Extracted entries »
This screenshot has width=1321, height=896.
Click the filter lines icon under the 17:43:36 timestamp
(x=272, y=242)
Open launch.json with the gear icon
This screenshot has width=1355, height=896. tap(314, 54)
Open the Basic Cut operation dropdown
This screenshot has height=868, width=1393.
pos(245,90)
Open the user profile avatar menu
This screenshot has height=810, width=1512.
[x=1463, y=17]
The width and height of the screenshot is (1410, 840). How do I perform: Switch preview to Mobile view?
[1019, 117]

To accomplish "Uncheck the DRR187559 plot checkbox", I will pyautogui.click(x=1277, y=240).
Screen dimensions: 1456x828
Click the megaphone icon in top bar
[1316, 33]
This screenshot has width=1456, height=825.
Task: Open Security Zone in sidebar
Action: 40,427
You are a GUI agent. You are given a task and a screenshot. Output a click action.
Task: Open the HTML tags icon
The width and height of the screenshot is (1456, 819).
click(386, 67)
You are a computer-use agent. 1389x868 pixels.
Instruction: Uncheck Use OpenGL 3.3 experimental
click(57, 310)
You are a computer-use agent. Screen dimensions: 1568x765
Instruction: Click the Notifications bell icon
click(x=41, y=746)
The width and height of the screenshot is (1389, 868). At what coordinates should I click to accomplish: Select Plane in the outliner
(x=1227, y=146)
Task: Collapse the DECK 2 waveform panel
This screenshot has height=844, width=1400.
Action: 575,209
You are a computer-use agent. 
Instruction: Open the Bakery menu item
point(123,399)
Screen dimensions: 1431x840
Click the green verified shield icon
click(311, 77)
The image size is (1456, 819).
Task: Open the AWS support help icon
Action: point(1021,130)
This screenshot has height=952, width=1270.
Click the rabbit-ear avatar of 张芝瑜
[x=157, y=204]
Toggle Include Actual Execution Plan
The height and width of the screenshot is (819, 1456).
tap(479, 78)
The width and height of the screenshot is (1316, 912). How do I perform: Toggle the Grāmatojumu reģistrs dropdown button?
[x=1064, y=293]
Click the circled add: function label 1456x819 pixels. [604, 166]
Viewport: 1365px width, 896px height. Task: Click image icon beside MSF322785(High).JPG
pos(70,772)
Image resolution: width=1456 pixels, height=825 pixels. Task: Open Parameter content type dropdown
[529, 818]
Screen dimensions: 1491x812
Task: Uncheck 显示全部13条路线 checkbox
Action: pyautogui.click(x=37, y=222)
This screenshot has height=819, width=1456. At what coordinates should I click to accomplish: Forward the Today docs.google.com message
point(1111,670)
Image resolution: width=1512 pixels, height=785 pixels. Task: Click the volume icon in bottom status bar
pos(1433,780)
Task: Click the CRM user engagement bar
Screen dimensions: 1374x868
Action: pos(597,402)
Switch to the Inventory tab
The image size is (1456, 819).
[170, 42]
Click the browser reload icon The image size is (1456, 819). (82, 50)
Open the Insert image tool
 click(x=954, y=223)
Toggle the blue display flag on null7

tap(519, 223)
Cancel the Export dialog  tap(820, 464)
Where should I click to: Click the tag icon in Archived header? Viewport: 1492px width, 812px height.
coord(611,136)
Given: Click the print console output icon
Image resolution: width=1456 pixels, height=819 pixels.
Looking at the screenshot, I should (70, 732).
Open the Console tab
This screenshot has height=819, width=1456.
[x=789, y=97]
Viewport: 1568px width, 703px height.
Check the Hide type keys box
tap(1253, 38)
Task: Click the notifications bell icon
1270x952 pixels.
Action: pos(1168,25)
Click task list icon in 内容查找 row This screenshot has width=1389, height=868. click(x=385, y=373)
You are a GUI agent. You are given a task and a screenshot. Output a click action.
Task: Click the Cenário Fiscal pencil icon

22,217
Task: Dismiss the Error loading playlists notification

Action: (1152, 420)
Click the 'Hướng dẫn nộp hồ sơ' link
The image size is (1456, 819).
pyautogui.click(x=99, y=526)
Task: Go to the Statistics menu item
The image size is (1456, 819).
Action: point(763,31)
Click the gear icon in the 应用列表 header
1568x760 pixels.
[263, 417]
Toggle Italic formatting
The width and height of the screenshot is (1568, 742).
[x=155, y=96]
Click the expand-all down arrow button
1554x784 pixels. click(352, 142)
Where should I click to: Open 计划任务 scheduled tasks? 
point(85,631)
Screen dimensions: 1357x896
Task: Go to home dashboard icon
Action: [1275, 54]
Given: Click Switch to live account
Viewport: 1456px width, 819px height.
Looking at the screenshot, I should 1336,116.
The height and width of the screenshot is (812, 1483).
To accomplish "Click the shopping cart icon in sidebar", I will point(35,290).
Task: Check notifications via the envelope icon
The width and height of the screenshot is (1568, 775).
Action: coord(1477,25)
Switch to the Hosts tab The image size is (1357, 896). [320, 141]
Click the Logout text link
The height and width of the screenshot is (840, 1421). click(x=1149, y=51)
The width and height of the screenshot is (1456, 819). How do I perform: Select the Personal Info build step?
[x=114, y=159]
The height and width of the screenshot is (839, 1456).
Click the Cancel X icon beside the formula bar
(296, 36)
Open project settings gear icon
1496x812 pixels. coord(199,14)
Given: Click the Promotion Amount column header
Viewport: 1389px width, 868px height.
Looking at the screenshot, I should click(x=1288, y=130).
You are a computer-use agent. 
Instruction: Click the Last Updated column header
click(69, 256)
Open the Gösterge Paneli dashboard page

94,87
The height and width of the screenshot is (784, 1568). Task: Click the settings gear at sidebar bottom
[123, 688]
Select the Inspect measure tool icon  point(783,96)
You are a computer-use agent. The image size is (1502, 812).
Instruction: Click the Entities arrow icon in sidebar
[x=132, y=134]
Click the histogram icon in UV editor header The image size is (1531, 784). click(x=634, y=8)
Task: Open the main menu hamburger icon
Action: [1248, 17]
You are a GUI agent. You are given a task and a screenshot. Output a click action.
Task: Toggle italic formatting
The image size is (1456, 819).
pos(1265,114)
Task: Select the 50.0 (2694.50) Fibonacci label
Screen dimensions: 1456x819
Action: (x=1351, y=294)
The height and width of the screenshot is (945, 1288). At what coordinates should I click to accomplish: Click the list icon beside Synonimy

Task goal » No line may be skipped. Transcribe the listing above exactly.

The completed task »
This screenshot has width=1321, height=896.
Click the filter lines icon under the 17:43:36 timestamp
(x=272, y=242)
Open launch.json with the gear icon
This screenshot has width=1355, height=896. tap(314, 54)
Open the Basic Cut operation dropdown
This screenshot has height=868, width=1393.
pos(245,90)
Open the user profile avatar menu
This screenshot has height=810, width=1512.
[x=1463, y=17]
The width and height of the screenshot is (1410, 840). How do I perform: Switch preview to Mobile view?
[1019, 117]

To accomplish "Uncheck the DRR187559 plot checkbox", I will pyautogui.click(x=1277, y=240).
Screen dimensions: 1456x828
Click the megaphone icon in top bar
[1316, 33]
This screenshot has width=1456, height=825.
Task: Open Security Zone in sidebar
Action: 40,427
You are a GUI agent. You are given a task and a screenshot. Output a click action.
Task: Open the HTML tags icon
The width and height of the screenshot is (1456, 819).
click(386, 67)
You are a computer-use agent. 1389x868 pixels.
Instruction: Uncheck Use OpenGL 3.3 experimental
click(57, 310)
You are a computer-use agent. Screen dimensions: 1568x765
Instruction: Click the Notifications bell icon
click(x=41, y=746)
The width and height of the screenshot is (1389, 868). At what coordinates should I click to accomplish: Select Plane in the outliner
(x=1227, y=146)
Task: Collapse the DECK 2 waveform panel
This screenshot has height=844, width=1400.
Action: 575,209
You are a computer-use agent. 
Instruction: Open the Bakery menu item
point(123,399)
Screen dimensions: 1431x840
Click the green verified shield icon
click(311, 77)
The image size is (1456, 819).
Task: Open the AWS support help icon
Action: point(1021,130)
This screenshot has height=952, width=1270.
Click the rabbit-ear avatar of 张芝瑜
[x=157, y=204]
Toggle Include Actual Execution Plan
The height and width of the screenshot is (819, 1456).
tap(479, 78)
The width and height of the screenshot is (1316, 912). How do I perform: Toggle the Grāmatojumu reģistrs dropdown button?
[x=1064, y=293]
Click the circled add: function label 1456x819 pixels. [604, 166]
Viewport: 1365px width, 896px height. Task: Click image icon beside MSF322785(High).JPG
pos(70,772)
Image resolution: width=1456 pixels, height=825 pixels. Task: Open Parameter content type dropdown
[529, 818]
Screen dimensions: 1491x812
Task: Uncheck 显示全部13条路线 checkbox
Action: pyautogui.click(x=37, y=222)
This screenshot has height=819, width=1456. At what coordinates should I click to accomplish: Forward the Today docs.google.com message
point(1111,670)
Image resolution: width=1512 pixels, height=785 pixels. Task: Click the volume icon in bottom status bar
pos(1433,780)
Task: Click the CRM user engagement bar
Screen dimensions: 1374x868
Action: pos(597,402)
Switch to the Inventory tab
The image size is (1456, 819).
[170, 42]
Click the browser reload icon The image size is (1456, 819). (82, 50)
Open the Insert image tool
 click(x=954, y=223)
Toggle the blue display flag on null7

tap(519, 223)
Cancel the Export dialog  tap(820, 464)
Where should I click to: Click the tag icon in Archived header? Viewport: 1492px width, 812px height.
coord(611,136)
Given: Click the print console output icon
Image resolution: width=1456 pixels, height=819 pixels.
Looking at the screenshot, I should (70, 732).
Open the Console tab
This screenshot has height=819, width=1456.
[x=789, y=97]
Viewport: 1568px width, 703px height.
Check the Hide type keys box
tap(1253, 38)
Task: Click the notifications bell icon
1270x952 pixels.
Action: pos(1168,25)
Click task list icon in 内容查找 row This screenshot has width=1389, height=868. click(x=385, y=373)
You are a GUI agent. You are given a task and a screenshot. Output a click action.
Task: Click the Cenário Fiscal pencil icon

22,217
Task: Dismiss the Error loading playlists notification

Action: (1152, 420)
Click the 'Hướng dẫn nộp hồ sơ' link
The image size is (1456, 819).
pyautogui.click(x=99, y=526)
Task: Go to the Statistics menu item
The image size is (1456, 819).
Action: point(763,31)
Click the gear icon in the 应用列表 header
1568x760 pixels.
[263, 417]
Toggle Italic formatting
The width and height of the screenshot is (1568, 742).
[x=155, y=96]
Click the expand-all down arrow button
1554x784 pixels. click(352, 142)
Where should I click to: Open 计划任务 scheduled tasks? 
point(85,631)
Screen dimensions: 1357x896
Task: Go to home dashboard icon
Action: [1275, 54]
Given: Click Switch to live account
Viewport: 1456px width, 819px height.
Looking at the screenshot, I should 1336,116.
The height and width of the screenshot is (812, 1483).
To accomplish "Click the shopping cart icon in sidebar", I will point(35,290).
Task: Check notifications via the envelope icon
The width and height of the screenshot is (1568, 775).
Action: coord(1477,25)
Switch to the Hosts tab The image size is (1357, 896). [320, 141]
Click the Logout text link
The height and width of the screenshot is (840, 1421). click(x=1149, y=51)
The width and height of the screenshot is (1456, 819). How do I perform: Select the Personal Info build step?
[x=114, y=159]
The height and width of the screenshot is (839, 1456).
Click the Cancel X icon beside the formula bar
(296, 36)
Open project settings gear icon
1496x812 pixels. coord(199,14)
Given: Click the Promotion Amount column header
Viewport: 1389px width, 868px height.
Looking at the screenshot, I should click(x=1288, y=130).
You are a computer-use agent. 
Instruction: Click the Last Updated column header
click(69, 256)
Open the Gösterge Paneli dashboard page

94,87
The height and width of the screenshot is (784, 1568). Task: Click the settings gear at sidebar bottom
[123, 688]
Select the Inspect measure tool icon  point(783,96)
You are a computer-use agent. The image size is (1502, 812).
Instruction: Click the Entities arrow icon in sidebar
[x=132, y=134]
Click the histogram icon in UV editor header The image size is (1531, 784). click(x=634, y=8)
Task: Open the main menu hamburger icon
Action: [1248, 17]
You are a GUI agent. You are given a task and a screenshot. Output a click action.
Task: Toggle italic formatting
The image size is (1456, 819).
pos(1265,114)
Task: Select the 50.0 (2694.50) Fibonacci label
Screen dimensions: 1456x819
Action: (x=1351, y=294)
The height and width of the screenshot is (945, 1288). At what coordinates should I click to accomplish: Click the list icon beside Synonimy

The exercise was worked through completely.